Le navire de croisière MV Hondius, où a été détecté un foyer d'hantavirus, est arrivé tôt ce dimanche matin sur l'île espagnole de Tenerife, dans les Canaries. L'évacuation de passagers et membres d'équipage doit être organisée dans la foulée.


Le MV Hondius est entré vers 07H00 (05H00 GMT) dans le petit port de Granadilla de Abona, dans le sud de Tenerife, île de l'océan Atlantique. Une partie de l'équipage restera à bord du navire, qui poursuivra sa route vers les Pays-Bas. L'Organisation mondiale de la Santé (OMS) recensait ce dimanche matin six cas confirmés d'hantavirus parmi huit cas suspects, comprenant les trois personnes décédées de ce virus connu mais rare, pour lequel il n'y a ni vaccin ni traitement. Cette maladie peut notamment provoquer un syndrome respiratoire aigu, mais l'OMS a beau marteler que ce n'était « pas comme le Covid », la précédente épidémie est encore dans toutes les têtes.


Les cinq Français à bord du navire seront rapatriés « par un vol sanitaire ce jour » en France, ont annoncé dimanche les ministères français de la Santé et des Affaires étrangères. Ce transfert se fera « dans le respect des protocoles sanitaires en vigueur et en conformité avec les recommandations de l'OMS », ont souligné les deux ministères, qui se coordonnent pour organiser ce rapatriement.

Inquiétude de la population
Sur l’île de Tenerife, la plupart des Canariens témoignent de la défiance vis à vis d’une décision dans laquelle ils n’ont pas été consultés. Les autorités espagnoles ont certes expliqué que les passagers seront amenés par zodiac par groupes de cinq puis acheminés par bus vers l’aéroport international, d’où ils s'envoleront immédiatement vers leur pays d’origine. Cela ne suffit pas pour rassurer les gens, dont beaucoup ont la sensation d’avoir été floués. Ce nouvel épisode leur rappelle l'épidémie de Covid durant laquelle ils avaient eu le sentiment d'être abandonnés par la péninsule. Ils craignent également que cet accostage fasse fuir les touristes : le tourisme assure un tiers de la richesse de l'archipel.


L’Espagne est un pays quasiment fédéral, où les 17 régions ont beaucoup de prérogatives, un exécutif, un parlement. Chacune a aussi des compétences sanitaires importantes, rappelle François Musseau. Et c’est en partie ce qui explique le bras de fer entre le gouvernement central à Madrid et le le gouvernement régional aux Canaries.

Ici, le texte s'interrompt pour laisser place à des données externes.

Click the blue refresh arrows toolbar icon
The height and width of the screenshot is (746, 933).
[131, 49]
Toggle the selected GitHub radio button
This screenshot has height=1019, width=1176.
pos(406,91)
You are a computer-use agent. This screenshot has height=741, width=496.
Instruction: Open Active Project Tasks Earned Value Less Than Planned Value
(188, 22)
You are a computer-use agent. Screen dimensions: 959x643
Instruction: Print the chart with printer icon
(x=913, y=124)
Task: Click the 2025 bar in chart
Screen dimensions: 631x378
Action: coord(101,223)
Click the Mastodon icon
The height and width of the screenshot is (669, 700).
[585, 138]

Le premier s’est entendu avec l’Organisation mondiale de la Santé pour qu’accoste le bateau de croisière dans le port de Tenerife. L’idée étant alors chaque passager rejoigne son pays et que les 14 Espagnols infectés par l’hantavirus soient transportés dans un hôpital militaire à Madrid.

Mais aux Canaries, le chef de l’exécutif local affirme que dans l’archipel il n’y a pas les protocoles adéquats et pas de places hospitalières adaptées. Dans le fond, les autorités locales ne veulent pas prendre le risque d’une quelconque contagion sur l'archipel. La tension entre Madrid et les Canaries, dirigés de surcroît par des partis politiques de bords opposés, est très forte.